Los cuatro evangelios relatan la crucifixión de Jesús. Mateo y Marcos dicen: “Cuando le hubieron crucificado, repartieron entre sí sus vestidos” (Mateo 27:35; Marcos 15:24). Lucas y Juan escriben: “Le crucificaron” (Lucas 23:33; Juan 19:18). La sobriedad de estos relatos, dictados por el Espíritu de Dios, atestigua su origen divino. No hay detalles de cómo los soldados perforaron las manos y los pies de los crucificados, ni cómo los pusieron en la cruz.

#### TAREA POR REALIZAR
Prolonga el texto sobre la crucifixión de Jesús en los evangelios a partir de su última oración.

#### CONJUNTO DE DATOS
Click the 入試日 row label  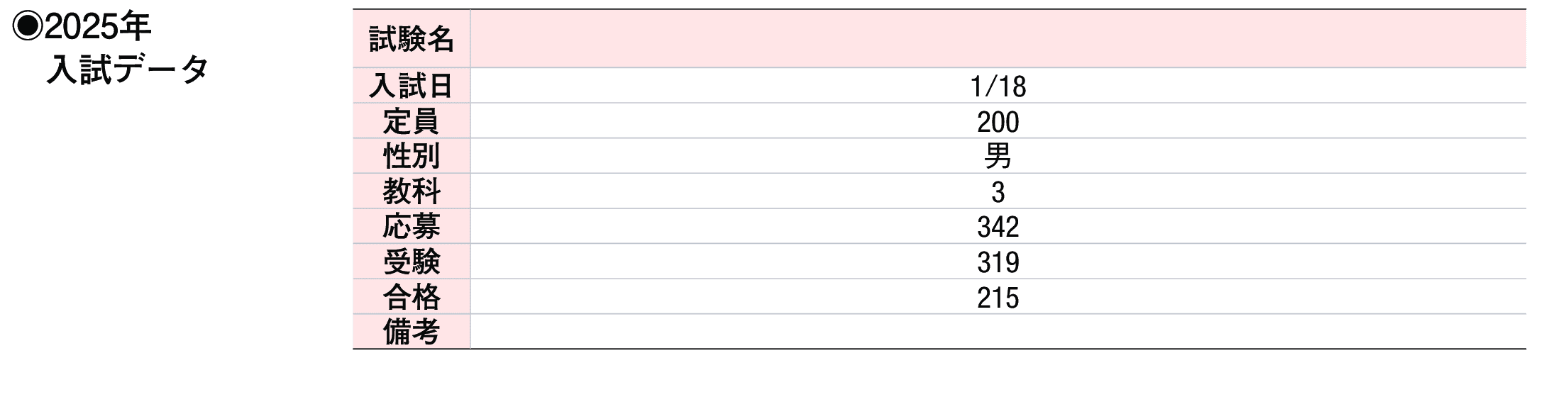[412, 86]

==

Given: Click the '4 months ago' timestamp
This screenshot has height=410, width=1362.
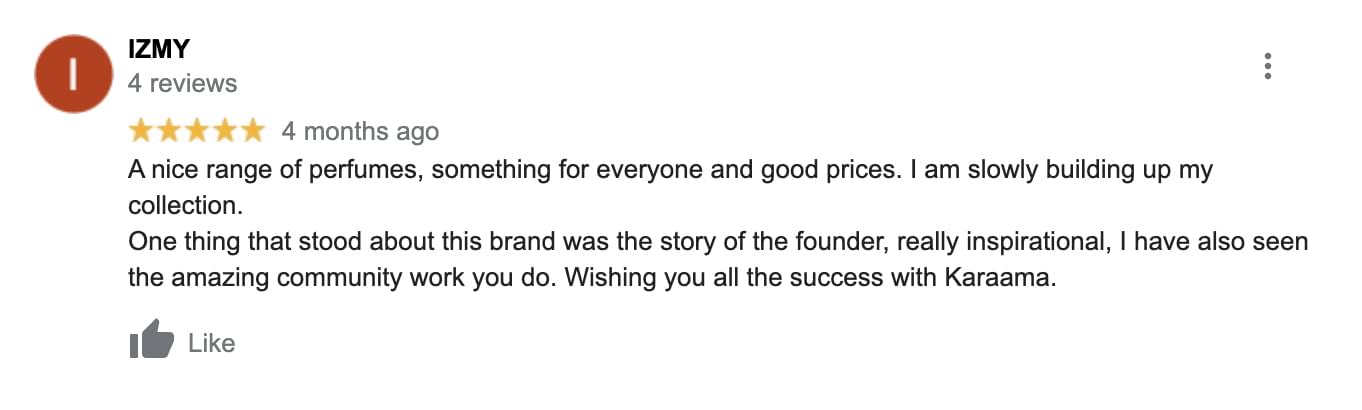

#### RESPUESTA ESPERADA
Los evangelios narran lo que Dios quiere que sepamos, especialmente las palabras de alcance infinito que Jesús pronunció en la cruz. Dios se dirige a la conciencia y al corazón de cada persona. Ante la cruz, no espera que nos compadezcamos, sino que nos arrepintamos y creamos. Jesús invitó a las multitudes a no llorar por él, sino por ellas mismas (Lucas 23:27-29). La cruz fue la prueba definitiva para el hombre. Allí este demostró su estado desesperado, en presencia del amor perfecto de Dios manifestado en Jesús. La constatación es definitiva, ¡pero la cruz es nuestra salvación! Leamos estos relatos con atención y reverencia, y recordemos que fue el pecado, mis pecados y los suyos, los que llevaron a Jesús a la cruz. Allí se entregó a sí mismo por amor a los pecadores.
El Salmo 22, y muchos otros libros de la Biblia, nos hablan del sufrimiento de Jesús en la cruz: “He sido derramado como aguas, y todos mis huesos se descoyuntaron; mi corazón fue como cera, derritiéndose en medio de mis entrañas… Horadaron mis manos y mis pies” (v. 14-16).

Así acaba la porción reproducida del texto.